A Quick Guide to Hadoop Map-Reduce Frameworks
January 05 2013
Updated 2013-11-04 with several walkthroughs (java, hive, pig, scoobi), listed in-line or at the bottom of the article
There are a lot of frameworks for writing map-reduce pipelines for Hadoop, but it can be pretty hard to navigate everything to get a good sense of what framework you should be using. I felt very overwhelmed when I started working with Hadoop, and this has only gotten worse for newcomers as the number of frameworks keeps growing.
Having now explored a number of frameworks, I thought it would be useful to list the major frameworks and provide examples of performing a common operation in each framework.
Generally speaking, the goal of each framework is to make building pipelines easier than when using the basic map and reduce interface provided by hadoop- core. This usually means the frameworks do not require you to write these functions at all, but something more high-level that the framework can ‘compile’ into a pipeline of map-reduce jobs.
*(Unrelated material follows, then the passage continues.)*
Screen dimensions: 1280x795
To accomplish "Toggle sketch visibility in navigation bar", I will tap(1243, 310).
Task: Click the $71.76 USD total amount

This is particularly true for the higher level frameworks (such as hive), which don’t really require any knowledge of programming to operate.
List of Map Reduce Frameworks for each language
Any JVM Language
- Cascalog (documentation)
- Scrunch (documentation)
- Scalding (documentation)
- Scoobi (documentation) * code sample and walkthrough
Any Language [low-med level]
- hadoop-streaming (documentation)
- HadooPHP (documentation)
- MR Job (documentation)
- Dumbo (documentation)
- Hadooppy (documentation)
- Pydoop (documentation)
- Luigi (documentation)
- RHadoop (documentation)
Special Scripting Languages [high level]
please tweet me if I have missed any: @rathboma
I will create a separate article for each framework ( current articles listed here ) in which I will build a small map-reduce pipeline to do the following:
Given two (fake) datasets:
- A set of user demographic information containing [id, email, language, location]
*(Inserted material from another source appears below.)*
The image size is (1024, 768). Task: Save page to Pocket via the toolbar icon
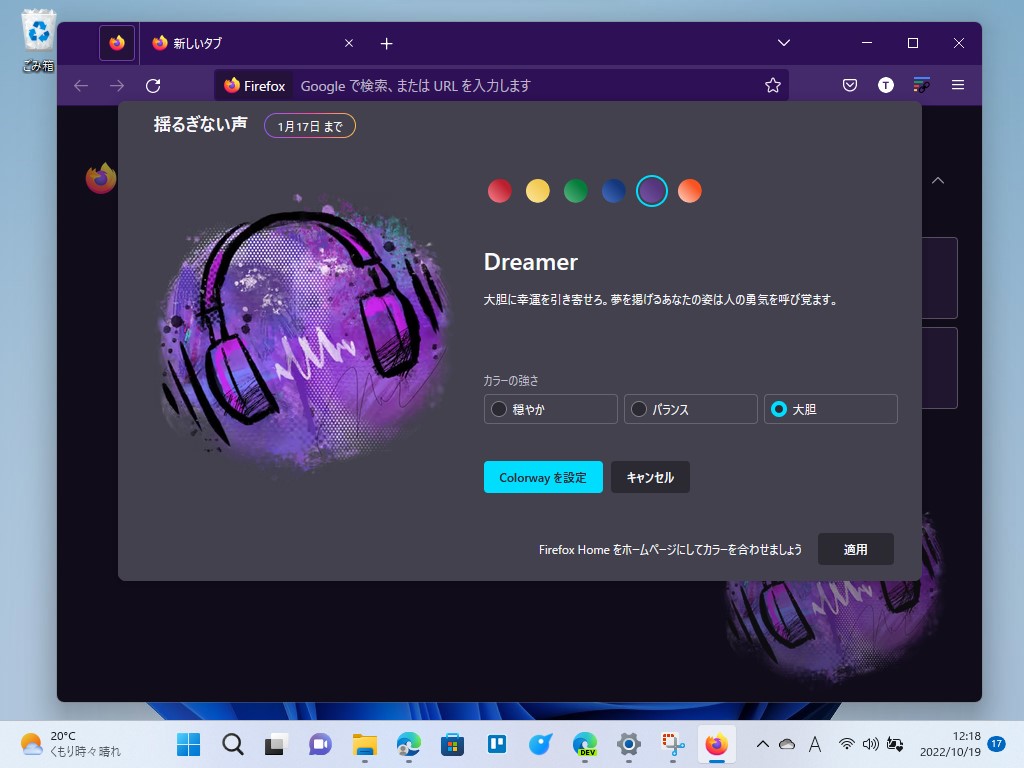[849, 86]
- A set of item purchases, containing fields [transaction-id, product-id, user-id, purchase-amount, product-description]
Calculate the number of locations in which a product is purchased.
Whilst this example is fairly simple, it requires a join of two datasets, and a pipeline of two mapreduce jobs. Step one joins users to purchases, while step two aggregates on location. These two things in unison should help demonstrate the unique attributes of each framework much better than the simple Word Count example which is usually used as demonstration.
As I complete each example I will update this document with a link to each example.
My Commonly used Frameworks
- Hive – Hive is amazing because anyone can query the data with a little knowledge of SQL. Hook it up to a visual query designer and you don’t even need that.
- Pig – the perfect framework for prototyping and quick-investigation. It’s a simple scripting language with a bunch of powerful map-reduce specific features.
- Scoobi – I use this a lot to build pipelines in Scala because it’s very functional, and in many way’s you just treat the data like a regular list, which is great.
- Raw Map/Reduce – Sometimes I like to program directly to the API, especially when doing something mission critical. I also find the individual map and reduce functions easier to test.